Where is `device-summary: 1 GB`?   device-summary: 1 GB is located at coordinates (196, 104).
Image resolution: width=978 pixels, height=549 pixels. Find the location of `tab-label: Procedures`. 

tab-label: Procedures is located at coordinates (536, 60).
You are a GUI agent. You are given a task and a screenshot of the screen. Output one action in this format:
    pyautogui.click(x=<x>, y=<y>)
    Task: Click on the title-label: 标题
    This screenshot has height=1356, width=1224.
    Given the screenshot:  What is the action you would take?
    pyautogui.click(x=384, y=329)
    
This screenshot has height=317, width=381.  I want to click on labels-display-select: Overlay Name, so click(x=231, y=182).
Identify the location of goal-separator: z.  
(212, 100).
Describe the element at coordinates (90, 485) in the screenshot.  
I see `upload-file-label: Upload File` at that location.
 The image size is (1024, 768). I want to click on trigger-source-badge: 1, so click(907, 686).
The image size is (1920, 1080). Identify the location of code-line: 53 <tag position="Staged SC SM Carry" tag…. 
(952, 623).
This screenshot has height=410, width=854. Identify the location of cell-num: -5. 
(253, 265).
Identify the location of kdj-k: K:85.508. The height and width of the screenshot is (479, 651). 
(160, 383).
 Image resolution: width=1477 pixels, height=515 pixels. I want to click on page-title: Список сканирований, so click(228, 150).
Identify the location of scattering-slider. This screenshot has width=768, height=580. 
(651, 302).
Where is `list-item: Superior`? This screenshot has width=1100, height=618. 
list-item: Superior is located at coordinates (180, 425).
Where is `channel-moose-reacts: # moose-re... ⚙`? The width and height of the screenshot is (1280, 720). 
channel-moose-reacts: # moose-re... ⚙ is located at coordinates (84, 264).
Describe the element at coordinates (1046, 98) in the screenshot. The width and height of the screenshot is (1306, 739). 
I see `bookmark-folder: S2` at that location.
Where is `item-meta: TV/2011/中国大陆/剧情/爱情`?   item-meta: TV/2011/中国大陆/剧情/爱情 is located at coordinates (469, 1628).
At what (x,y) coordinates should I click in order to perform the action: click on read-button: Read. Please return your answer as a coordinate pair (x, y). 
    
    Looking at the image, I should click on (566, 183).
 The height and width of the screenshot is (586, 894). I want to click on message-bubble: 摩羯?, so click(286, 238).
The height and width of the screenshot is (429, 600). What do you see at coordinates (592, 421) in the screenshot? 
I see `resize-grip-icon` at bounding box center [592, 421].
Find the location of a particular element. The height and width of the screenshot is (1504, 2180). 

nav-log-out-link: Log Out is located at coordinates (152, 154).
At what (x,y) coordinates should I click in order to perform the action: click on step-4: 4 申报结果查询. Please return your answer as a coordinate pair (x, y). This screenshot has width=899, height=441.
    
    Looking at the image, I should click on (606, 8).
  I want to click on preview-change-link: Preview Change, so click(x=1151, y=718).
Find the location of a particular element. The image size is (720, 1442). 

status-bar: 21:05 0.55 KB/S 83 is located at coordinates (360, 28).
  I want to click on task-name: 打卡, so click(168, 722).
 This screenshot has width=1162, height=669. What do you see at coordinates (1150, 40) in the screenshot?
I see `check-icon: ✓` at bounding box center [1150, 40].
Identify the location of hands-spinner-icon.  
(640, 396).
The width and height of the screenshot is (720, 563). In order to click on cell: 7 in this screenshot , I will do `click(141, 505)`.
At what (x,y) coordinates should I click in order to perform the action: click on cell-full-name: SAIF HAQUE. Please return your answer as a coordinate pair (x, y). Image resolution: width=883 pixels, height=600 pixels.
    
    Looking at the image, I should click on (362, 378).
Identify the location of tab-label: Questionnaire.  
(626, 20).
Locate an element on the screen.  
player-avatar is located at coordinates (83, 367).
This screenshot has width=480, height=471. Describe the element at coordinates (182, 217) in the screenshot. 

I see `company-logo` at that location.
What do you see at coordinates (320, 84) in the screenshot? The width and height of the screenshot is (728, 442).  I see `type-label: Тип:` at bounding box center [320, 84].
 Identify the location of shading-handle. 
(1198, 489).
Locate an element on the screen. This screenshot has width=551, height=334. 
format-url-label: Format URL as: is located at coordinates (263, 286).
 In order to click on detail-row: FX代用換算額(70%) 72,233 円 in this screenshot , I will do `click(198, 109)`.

****************************************

▶ Exercise requirements:
Write out the lines above again, switching every "Describe the element at coordinates" to "Name the element at coordinates". Keep everything else the same.

▶ Exercise response:
Where is `device-summary: 1 GB`?   device-summary: 1 GB is located at coordinates (196, 104).
Image resolution: width=978 pixels, height=549 pixels. Find the location of `tab-label: Procedures`. 

tab-label: Procedures is located at coordinates (536, 60).
You are a GUI agent. You are given a task and a screenshot of the screen. Output one action in this format:
    pyautogui.click(x=<x>, y=<y>)
    Task: Click on the title-label: 标题
    This screenshot has height=1356, width=1224.
    Given the screenshot:  What is the action you would take?
    pyautogui.click(x=384, y=329)
    
This screenshot has height=317, width=381.  I want to click on labels-display-select: Overlay Name, so click(x=231, y=182).
Identify the location of goal-separator: z.  
(212, 100).
Name the element at coordinates (90, 485) in the screenshot.  
I see `upload-file-label: Upload File` at that location.
 The image size is (1024, 768). I want to click on trigger-source-badge: 1, so click(907, 686).
The image size is (1920, 1080). Identify the location of code-line: 53 <tag position="Staged SC SM Carry" tag…. 
(952, 623).
This screenshot has height=410, width=854. Identify the location of cell-num: -5. 
(253, 265).
Identify the location of kdj-k: K:85.508. The height and width of the screenshot is (479, 651). 
(160, 383).
 Image resolution: width=1477 pixels, height=515 pixels. I want to click on page-title: Список сканирований, so click(228, 150).
Identify the location of scattering-slider. This screenshot has width=768, height=580. 
(651, 302).
Where is `list-item: Superior`? This screenshot has width=1100, height=618. 
list-item: Superior is located at coordinates (180, 425).
Where is `channel-moose-reacts: # moose-re... ⚙`? The width and height of the screenshot is (1280, 720). 
channel-moose-reacts: # moose-re... ⚙ is located at coordinates (84, 264).
Name the element at coordinates (1046, 98) in the screenshot. The width and height of the screenshot is (1306, 739). 
I see `bookmark-folder: S2` at that location.
Where is `item-meta: TV/2011/中国大陆/剧情/爱情`?   item-meta: TV/2011/中国大陆/剧情/爱情 is located at coordinates (469, 1628).
At what (x,y) coordinates should I click in order to perform the action: click on read-button: Read. Please return your answer as a coordinate pair (x, y). 
    
    Looking at the image, I should click on (566, 183).
 The height and width of the screenshot is (586, 894). I want to click on message-bubble: 摩羯?, so click(286, 238).
The height and width of the screenshot is (429, 600). What do you see at coordinates (592, 421) in the screenshot? 
I see `resize-grip-icon` at bounding box center [592, 421].
Find the location of a particular element. The height and width of the screenshot is (1504, 2180). 

nav-log-out-link: Log Out is located at coordinates (152, 154).
At what (x,y) coordinates should I click in order to perform the action: click on step-4: 4 申报结果查询. Please return your answer as a coordinate pair (x, y). This screenshot has width=899, height=441.
    
    Looking at the image, I should click on (606, 8).
  I want to click on preview-change-link: Preview Change, so click(x=1151, y=718).
Find the location of a particular element. The image size is (720, 1442). 

status-bar: 21:05 0.55 KB/S 83 is located at coordinates (360, 28).
  I want to click on task-name: 打卡, so click(168, 722).
 This screenshot has width=1162, height=669. What do you see at coordinates (1150, 40) in the screenshot?
I see `check-icon: ✓` at bounding box center [1150, 40].
Identify the location of hands-spinner-icon.  
(640, 396).
The width and height of the screenshot is (720, 563). In order to click on cell: 7 in this screenshot , I will do `click(141, 505)`.
At what (x,y) coordinates should I click in order to perform the action: click on cell-full-name: SAIF HAQUE. Please return your answer as a coordinate pair (x, y). Image resolution: width=883 pixels, height=600 pixels.
    
    Looking at the image, I should click on (362, 378).
Identify the location of tab-label: Questionnaire.  
(626, 20).
Locate an element on the screen.  
player-avatar is located at coordinates (83, 367).
This screenshot has width=480, height=471. Name the element at coordinates (182, 217) in the screenshot. 

I see `company-logo` at that location.
What do you see at coordinates (320, 84) in the screenshot? The width and height of the screenshot is (728, 442).  I see `type-label: Тип:` at bounding box center [320, 84].
 Identify the location of shading-handle. 
(1198, 489).
Locate an element on the screen. This screenshot has width=551, height=334. 
format-url-label: Format URL as: is located at coordinates (263, 286).
 In order to click on detail-row: FX代用換算額(70%) 72,233 円 in this screenshot , I will do `click(198, 109)`.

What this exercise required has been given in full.